:: AIM OF THE TASK ::
Begin at the line containing "隱私權政策 (227, 2389)" in the entries below and end at the line containing "Moto2 (17, 1780)"; transcribe that range exactly and nothing outside it.

(Stored data entries)
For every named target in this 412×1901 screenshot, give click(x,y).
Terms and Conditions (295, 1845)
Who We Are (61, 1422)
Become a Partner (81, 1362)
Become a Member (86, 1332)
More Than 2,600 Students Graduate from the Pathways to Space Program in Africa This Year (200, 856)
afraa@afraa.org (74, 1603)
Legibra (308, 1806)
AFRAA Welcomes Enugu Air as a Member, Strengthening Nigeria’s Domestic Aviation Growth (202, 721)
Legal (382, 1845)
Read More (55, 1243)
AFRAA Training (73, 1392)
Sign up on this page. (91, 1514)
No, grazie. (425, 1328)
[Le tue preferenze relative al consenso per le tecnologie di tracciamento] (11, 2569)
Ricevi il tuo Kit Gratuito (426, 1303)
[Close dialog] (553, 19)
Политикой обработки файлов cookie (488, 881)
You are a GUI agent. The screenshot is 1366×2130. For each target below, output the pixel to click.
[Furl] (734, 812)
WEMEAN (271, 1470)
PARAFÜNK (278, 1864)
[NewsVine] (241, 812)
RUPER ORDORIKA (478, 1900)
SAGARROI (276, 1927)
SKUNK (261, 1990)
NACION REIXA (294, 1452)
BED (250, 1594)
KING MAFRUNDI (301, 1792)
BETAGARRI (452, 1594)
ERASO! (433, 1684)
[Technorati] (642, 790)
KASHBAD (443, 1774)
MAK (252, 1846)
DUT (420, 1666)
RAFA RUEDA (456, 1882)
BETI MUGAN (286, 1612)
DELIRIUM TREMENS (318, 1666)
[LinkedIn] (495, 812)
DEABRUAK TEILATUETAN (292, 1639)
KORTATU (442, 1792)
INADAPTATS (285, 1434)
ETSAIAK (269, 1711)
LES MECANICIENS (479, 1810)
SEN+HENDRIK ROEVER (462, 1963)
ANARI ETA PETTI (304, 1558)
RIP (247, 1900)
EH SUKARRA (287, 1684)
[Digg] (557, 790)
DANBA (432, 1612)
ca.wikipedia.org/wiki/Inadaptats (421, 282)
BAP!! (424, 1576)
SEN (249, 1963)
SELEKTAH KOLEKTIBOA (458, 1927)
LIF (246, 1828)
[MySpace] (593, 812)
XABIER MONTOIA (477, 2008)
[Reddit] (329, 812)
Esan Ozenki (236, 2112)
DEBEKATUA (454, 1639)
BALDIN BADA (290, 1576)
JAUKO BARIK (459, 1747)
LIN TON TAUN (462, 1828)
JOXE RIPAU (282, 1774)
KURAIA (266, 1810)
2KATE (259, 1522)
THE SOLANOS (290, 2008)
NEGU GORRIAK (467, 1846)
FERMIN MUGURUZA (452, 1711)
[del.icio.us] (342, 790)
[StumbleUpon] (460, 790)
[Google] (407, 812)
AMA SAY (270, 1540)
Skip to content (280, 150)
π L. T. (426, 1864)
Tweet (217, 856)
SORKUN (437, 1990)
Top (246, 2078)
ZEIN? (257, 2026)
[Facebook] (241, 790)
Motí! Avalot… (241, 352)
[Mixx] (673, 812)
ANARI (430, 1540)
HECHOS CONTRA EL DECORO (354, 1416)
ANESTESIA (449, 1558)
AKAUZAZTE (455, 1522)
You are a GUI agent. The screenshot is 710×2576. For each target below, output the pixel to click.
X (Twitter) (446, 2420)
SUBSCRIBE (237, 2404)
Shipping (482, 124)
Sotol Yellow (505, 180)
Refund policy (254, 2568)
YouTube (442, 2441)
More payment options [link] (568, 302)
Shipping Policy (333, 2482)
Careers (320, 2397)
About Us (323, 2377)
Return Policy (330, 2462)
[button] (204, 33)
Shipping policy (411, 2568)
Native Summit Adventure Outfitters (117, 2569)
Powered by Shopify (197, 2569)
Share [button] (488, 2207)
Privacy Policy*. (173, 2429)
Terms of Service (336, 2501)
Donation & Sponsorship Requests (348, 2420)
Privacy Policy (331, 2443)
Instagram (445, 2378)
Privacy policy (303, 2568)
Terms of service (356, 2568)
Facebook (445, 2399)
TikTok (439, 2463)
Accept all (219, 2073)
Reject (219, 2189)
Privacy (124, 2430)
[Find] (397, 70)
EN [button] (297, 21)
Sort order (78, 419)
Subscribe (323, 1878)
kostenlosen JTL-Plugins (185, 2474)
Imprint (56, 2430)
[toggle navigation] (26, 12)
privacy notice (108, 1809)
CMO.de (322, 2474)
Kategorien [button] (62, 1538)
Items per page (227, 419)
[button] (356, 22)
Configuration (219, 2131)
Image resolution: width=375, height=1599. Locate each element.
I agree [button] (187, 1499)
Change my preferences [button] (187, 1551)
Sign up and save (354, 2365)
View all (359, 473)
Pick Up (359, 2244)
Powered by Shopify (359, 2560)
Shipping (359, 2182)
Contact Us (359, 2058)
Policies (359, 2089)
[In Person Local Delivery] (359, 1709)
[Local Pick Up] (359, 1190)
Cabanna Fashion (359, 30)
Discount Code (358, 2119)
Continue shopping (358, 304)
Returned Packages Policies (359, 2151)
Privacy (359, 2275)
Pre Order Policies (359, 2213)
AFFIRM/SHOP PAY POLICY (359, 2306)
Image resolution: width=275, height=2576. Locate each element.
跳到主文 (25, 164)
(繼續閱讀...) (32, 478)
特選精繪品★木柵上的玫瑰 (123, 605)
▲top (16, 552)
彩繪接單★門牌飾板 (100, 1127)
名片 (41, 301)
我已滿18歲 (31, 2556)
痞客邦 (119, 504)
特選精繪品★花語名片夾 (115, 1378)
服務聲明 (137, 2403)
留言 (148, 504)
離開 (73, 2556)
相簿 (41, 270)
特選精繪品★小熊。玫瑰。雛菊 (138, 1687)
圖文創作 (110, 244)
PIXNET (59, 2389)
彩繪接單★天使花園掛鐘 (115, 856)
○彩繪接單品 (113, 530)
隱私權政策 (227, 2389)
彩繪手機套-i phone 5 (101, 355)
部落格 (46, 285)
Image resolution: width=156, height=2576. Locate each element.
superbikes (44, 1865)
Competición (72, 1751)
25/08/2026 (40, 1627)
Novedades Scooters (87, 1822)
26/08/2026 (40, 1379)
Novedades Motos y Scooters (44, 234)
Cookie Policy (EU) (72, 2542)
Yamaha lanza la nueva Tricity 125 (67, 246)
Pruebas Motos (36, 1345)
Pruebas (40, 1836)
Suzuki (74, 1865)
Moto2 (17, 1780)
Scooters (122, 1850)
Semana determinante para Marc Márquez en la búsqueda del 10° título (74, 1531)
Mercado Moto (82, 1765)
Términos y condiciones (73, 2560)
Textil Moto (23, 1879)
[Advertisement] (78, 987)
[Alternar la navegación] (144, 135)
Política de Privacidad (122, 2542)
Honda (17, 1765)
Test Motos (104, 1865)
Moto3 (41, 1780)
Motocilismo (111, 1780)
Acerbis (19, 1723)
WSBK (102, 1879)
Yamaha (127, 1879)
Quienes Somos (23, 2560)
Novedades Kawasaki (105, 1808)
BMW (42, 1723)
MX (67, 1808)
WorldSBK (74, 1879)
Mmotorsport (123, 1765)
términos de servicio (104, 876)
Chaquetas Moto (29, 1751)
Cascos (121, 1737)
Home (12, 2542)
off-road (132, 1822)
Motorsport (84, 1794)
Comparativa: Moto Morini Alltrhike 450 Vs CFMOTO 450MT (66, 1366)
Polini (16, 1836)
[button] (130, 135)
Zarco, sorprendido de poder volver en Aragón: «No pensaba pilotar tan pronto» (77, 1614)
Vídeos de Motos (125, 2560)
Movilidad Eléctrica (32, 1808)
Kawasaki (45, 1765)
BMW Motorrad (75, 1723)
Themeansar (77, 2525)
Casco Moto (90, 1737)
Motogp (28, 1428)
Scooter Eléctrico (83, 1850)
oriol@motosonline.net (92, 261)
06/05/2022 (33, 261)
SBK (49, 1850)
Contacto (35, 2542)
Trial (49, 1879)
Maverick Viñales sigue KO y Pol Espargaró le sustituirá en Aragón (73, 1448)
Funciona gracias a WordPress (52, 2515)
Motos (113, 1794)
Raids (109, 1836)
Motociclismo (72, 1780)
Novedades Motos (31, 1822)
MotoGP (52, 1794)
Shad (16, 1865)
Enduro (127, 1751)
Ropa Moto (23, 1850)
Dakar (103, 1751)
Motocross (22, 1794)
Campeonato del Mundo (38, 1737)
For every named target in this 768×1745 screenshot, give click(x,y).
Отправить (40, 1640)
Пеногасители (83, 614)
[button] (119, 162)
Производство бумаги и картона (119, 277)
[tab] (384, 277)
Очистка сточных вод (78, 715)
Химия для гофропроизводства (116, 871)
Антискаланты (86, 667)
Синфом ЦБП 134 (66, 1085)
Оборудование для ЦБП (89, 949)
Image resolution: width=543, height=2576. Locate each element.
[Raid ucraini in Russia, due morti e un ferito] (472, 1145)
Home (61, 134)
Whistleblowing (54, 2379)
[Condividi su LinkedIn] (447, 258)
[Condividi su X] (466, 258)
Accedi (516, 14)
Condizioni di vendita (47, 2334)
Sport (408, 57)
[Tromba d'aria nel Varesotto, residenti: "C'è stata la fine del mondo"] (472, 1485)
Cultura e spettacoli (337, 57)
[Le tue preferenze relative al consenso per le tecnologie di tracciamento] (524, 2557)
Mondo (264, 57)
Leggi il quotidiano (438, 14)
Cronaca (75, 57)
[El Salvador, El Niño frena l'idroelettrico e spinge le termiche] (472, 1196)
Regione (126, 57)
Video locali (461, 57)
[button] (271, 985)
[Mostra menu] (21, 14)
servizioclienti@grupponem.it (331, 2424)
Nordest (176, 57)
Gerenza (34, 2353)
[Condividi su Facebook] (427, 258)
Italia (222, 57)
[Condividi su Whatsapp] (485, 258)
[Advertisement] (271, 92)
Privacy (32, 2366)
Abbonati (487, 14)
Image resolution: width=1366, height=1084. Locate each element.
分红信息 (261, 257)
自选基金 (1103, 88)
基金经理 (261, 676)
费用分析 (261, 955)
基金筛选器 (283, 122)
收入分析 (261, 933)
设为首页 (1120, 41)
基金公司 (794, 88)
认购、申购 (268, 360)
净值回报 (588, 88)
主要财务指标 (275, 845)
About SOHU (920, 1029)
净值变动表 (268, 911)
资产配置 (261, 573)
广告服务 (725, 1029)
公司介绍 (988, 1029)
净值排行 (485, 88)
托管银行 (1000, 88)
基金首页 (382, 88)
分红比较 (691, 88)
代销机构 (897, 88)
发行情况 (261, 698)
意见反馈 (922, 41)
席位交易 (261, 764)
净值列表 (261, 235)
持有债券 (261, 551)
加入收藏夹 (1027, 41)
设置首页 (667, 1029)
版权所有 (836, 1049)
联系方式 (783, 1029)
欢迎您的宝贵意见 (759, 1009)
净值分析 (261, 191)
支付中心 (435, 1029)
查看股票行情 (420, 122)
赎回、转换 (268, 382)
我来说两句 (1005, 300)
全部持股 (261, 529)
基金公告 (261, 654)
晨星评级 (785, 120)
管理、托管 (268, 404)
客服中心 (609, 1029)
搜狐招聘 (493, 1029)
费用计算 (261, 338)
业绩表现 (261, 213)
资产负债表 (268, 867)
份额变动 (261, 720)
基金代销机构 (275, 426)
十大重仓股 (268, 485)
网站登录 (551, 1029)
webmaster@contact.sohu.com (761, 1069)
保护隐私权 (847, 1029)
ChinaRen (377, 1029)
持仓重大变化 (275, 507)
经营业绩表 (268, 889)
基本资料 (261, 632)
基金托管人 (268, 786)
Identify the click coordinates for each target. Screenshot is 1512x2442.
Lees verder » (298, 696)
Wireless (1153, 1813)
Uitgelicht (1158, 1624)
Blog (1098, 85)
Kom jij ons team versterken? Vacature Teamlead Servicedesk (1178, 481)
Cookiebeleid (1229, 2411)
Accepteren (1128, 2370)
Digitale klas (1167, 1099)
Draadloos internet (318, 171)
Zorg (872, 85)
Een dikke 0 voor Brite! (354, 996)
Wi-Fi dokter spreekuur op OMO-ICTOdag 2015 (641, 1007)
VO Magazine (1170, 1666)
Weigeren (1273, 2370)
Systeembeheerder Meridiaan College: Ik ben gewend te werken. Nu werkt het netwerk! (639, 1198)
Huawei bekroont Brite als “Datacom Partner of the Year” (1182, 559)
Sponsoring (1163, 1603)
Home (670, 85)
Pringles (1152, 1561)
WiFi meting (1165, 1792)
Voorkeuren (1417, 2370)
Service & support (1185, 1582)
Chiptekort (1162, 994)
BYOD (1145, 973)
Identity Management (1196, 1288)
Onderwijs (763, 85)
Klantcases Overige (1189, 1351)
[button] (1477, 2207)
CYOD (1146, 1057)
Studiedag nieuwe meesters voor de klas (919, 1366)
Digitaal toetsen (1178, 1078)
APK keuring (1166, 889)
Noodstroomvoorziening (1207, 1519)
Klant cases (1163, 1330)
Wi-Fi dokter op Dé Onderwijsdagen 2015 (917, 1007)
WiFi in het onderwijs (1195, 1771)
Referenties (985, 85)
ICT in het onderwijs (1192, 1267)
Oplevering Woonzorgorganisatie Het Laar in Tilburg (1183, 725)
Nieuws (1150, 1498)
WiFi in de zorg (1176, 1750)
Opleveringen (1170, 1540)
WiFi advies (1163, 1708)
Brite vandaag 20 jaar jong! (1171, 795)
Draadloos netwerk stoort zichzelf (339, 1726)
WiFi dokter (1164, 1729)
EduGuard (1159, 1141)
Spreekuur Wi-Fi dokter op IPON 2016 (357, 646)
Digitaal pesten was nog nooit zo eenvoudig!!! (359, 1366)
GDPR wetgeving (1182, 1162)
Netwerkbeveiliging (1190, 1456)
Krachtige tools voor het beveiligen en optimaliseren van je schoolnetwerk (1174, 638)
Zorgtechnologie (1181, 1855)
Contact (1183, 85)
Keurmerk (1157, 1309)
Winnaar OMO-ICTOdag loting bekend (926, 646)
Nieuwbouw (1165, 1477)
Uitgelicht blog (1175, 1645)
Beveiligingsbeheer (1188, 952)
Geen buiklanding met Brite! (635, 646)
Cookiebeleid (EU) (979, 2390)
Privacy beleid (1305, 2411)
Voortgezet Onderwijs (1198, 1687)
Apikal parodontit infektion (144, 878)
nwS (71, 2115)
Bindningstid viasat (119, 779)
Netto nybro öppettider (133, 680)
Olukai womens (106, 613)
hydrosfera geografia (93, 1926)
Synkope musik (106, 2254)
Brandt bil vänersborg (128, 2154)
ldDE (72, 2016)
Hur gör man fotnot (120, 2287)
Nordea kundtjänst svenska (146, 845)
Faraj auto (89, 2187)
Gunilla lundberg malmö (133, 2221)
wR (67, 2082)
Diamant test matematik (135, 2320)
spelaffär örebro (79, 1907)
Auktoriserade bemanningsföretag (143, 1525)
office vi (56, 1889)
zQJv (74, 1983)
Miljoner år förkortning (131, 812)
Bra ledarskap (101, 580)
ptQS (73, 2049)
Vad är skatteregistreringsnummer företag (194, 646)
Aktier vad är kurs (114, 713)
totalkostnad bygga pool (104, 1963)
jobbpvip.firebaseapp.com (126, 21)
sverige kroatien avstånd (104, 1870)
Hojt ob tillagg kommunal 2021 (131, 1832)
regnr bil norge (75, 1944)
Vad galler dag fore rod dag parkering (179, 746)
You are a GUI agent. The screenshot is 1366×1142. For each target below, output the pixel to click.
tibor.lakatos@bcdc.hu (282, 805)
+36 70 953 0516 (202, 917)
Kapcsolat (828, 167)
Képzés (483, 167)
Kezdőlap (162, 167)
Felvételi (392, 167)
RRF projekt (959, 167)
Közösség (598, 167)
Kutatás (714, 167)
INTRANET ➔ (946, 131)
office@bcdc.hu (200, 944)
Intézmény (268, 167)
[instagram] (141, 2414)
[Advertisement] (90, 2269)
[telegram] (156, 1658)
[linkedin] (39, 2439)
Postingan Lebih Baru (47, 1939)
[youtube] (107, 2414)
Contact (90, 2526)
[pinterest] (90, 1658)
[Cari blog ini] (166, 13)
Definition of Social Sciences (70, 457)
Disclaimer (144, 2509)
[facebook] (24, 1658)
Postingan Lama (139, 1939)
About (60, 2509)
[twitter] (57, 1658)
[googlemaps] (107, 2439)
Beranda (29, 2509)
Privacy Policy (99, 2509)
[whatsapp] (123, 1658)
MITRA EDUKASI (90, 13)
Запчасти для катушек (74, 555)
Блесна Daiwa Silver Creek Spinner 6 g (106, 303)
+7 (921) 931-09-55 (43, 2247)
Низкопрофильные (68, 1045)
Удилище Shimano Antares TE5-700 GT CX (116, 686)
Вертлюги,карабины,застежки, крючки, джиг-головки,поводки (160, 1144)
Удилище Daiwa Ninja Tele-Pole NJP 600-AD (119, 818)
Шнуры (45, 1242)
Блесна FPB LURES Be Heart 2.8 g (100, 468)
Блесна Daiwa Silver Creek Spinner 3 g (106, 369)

:: REPLY TO THE EXERCISE ::
隱私權政策 (227, 2389)
彩繪手機套-i phone 5 (101, 355)
部落格 (46, 285)
Image resolution: width=156, height=2576. Locate each element.
superbikes (44, 1865)
Competición (72, 1751)
25/08/2026 (40, 1627)
Novedades Scooters (87, 1822)
26/08/2026 (40, 1379)
Novedades Motos y Scooters (44, 234)
Cookie Policy (EU) (72, 2542)
Yamaha lanza la nueva Tricity 125 (67, 246)
Pruebas Motos (36, 1345)
Pruebas (40, 1836)
Suzuki (74, 1865)
Moto2 (17, 1780)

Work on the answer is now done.